Nach dem Gebäudekataster von 1898 wurde 1887 das Waaghäuschen in das Leichen-/Arresthäuschen eingebaut. Dies war der neue Standort am Marktplatz, in der Kirchhofmauer.
Im Heimatbuch von 1996 ist zu lesen, dass der Raum unter dem früheren Totenhäusle an der Kirchhofmauer ab 1894 (nach dem Gebäudekataster schon 1887) als Waaglokal eingerichtet wurde. Wie dem auch sei, der Waagboden lag vor dem früheren Totenhäusle, wie aus dem obigen Foto zu ersehen ist. Neben Vieh wurden Ernteerträge, Steine, Sand usw. gewogen. Zuständig für das Wiegen war der von der Gemeinde bestellte Waagmeister.
Im Rahmen der Ortskernsanierung im Jahr 1972 wurde das Häuschen abgebrochen. Die Waage wurde an der Kelter neu aufgebaut, in der seinerzeit noch der Bauhof untergebracht war. Die Messeinrichtung wurde innerhalb der Kelter eingerichtet, während der Waagboden an der Ostseite der Kelter gebaut wurde.
Die fachtechnische Bezeichnung für eine solche Waage lautet Brückenwaage.

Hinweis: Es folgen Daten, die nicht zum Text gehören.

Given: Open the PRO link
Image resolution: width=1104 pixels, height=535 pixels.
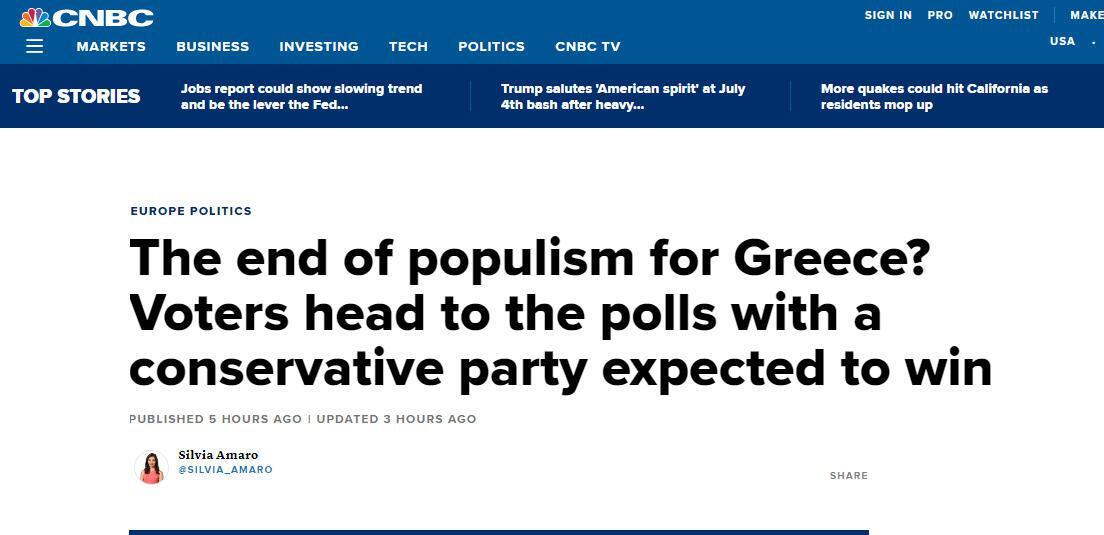Looking at the screenshot, I should [x=940, y=15].
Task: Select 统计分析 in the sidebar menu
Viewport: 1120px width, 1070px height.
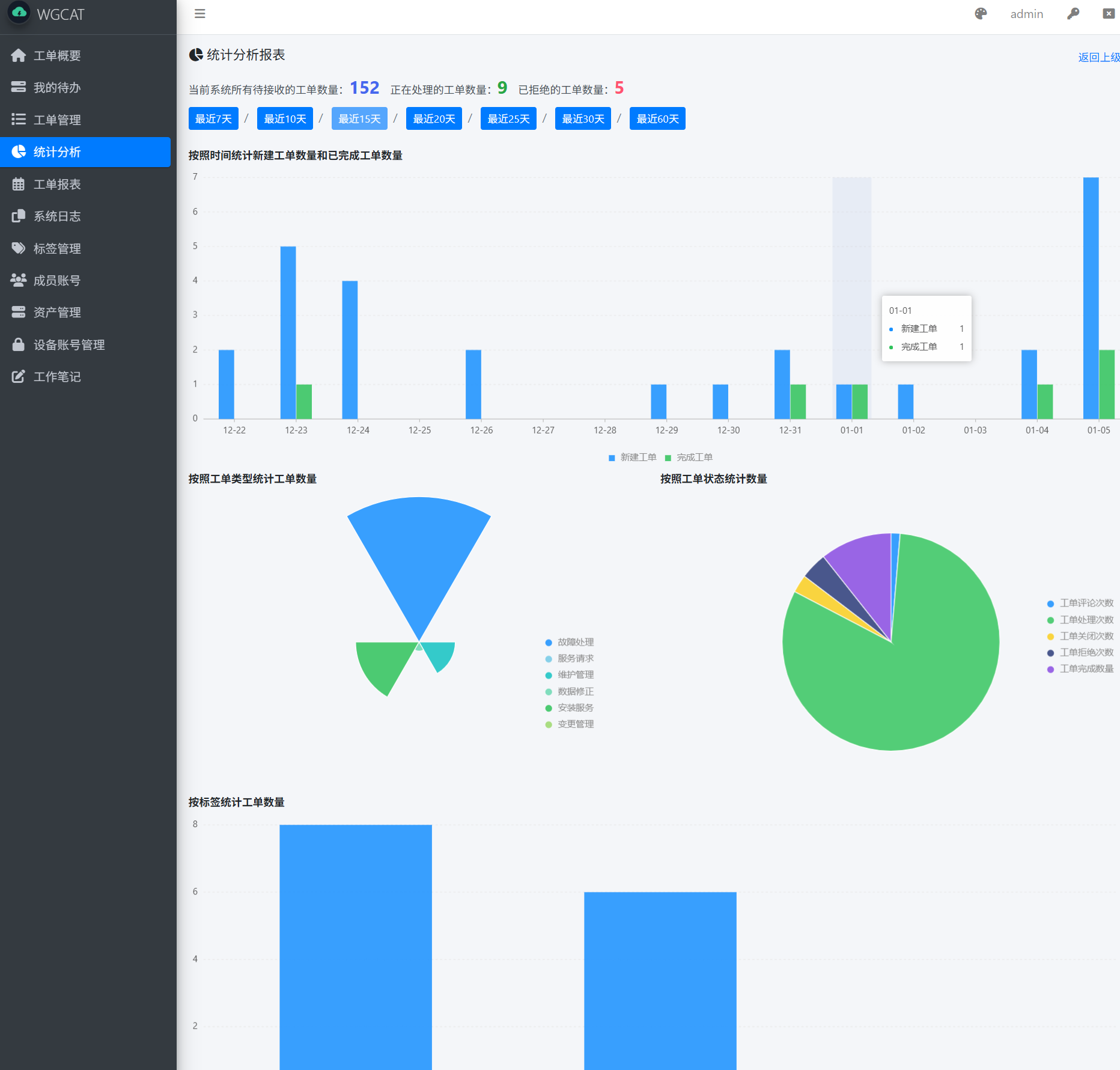Action: click(57, 152)
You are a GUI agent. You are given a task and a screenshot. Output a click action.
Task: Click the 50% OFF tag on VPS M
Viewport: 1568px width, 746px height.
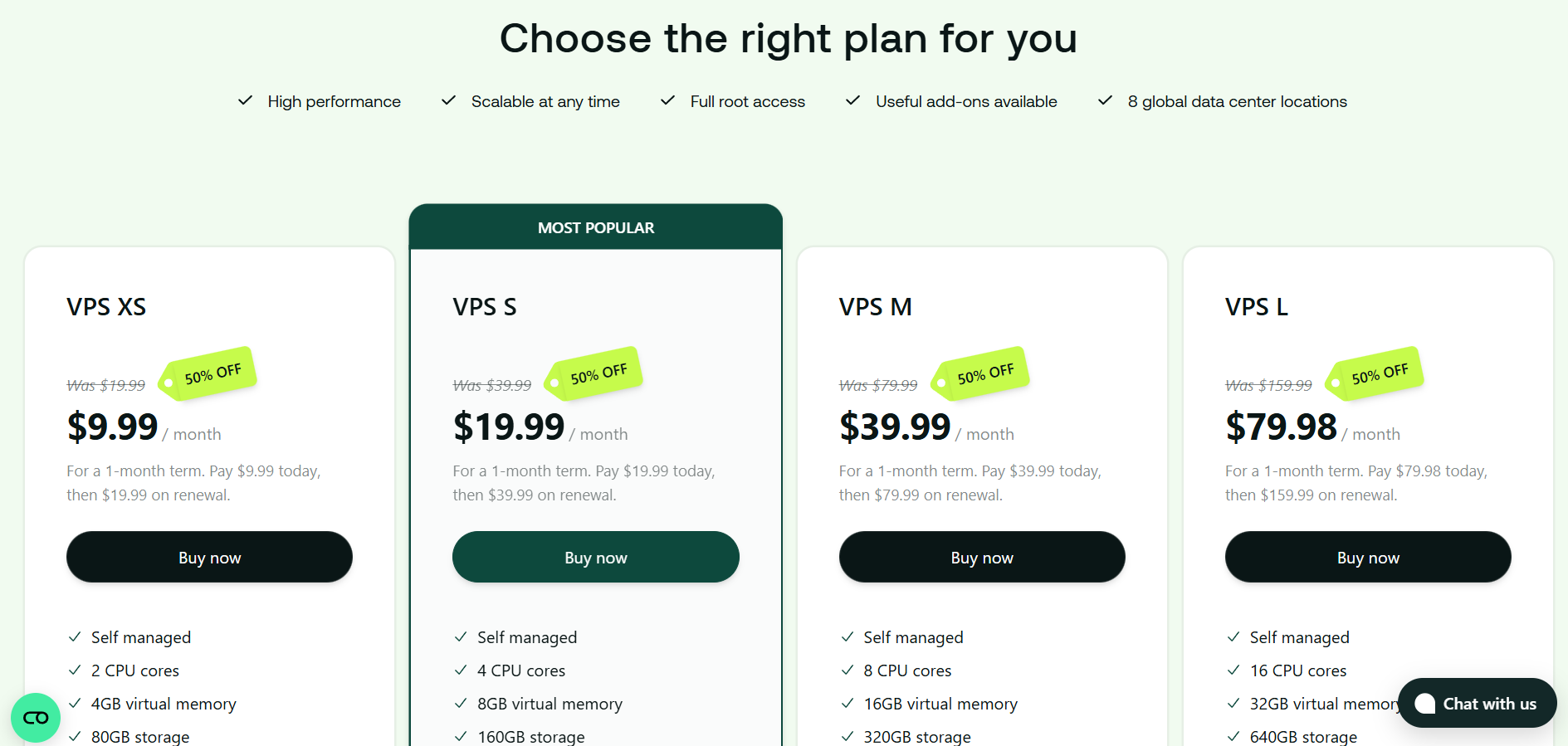981,374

Besonderes Merkmal der Brückenwaagen sind die holzbeschlagenen, später betonierten Waagböden in Eisenrahmen auf Fahrbahnebene.
Die Waage wurde von der 1876 gegründeten Waagen-Fabrik Friedrich Lang in Stuttgart-Vaihingen gebaut und umfasste ein Wiegevolumen von 100 bis 19.000 kg.
Als die Kelter dann in den Jahren 1982/83 unter enormer Mithilfe des Fördervereins zum heutigen Bürgerhaus umgebaut wurde, hat man die zwischenzeitlich nicht mehr in Betrieb befindliche Bodenwaage vor dem Gebäude und auch die Messeinrichtung im Gebäude belassen.
Der Raum, in dem die Messeinrichtung steht, heißt heute deshalb „Waagstube“.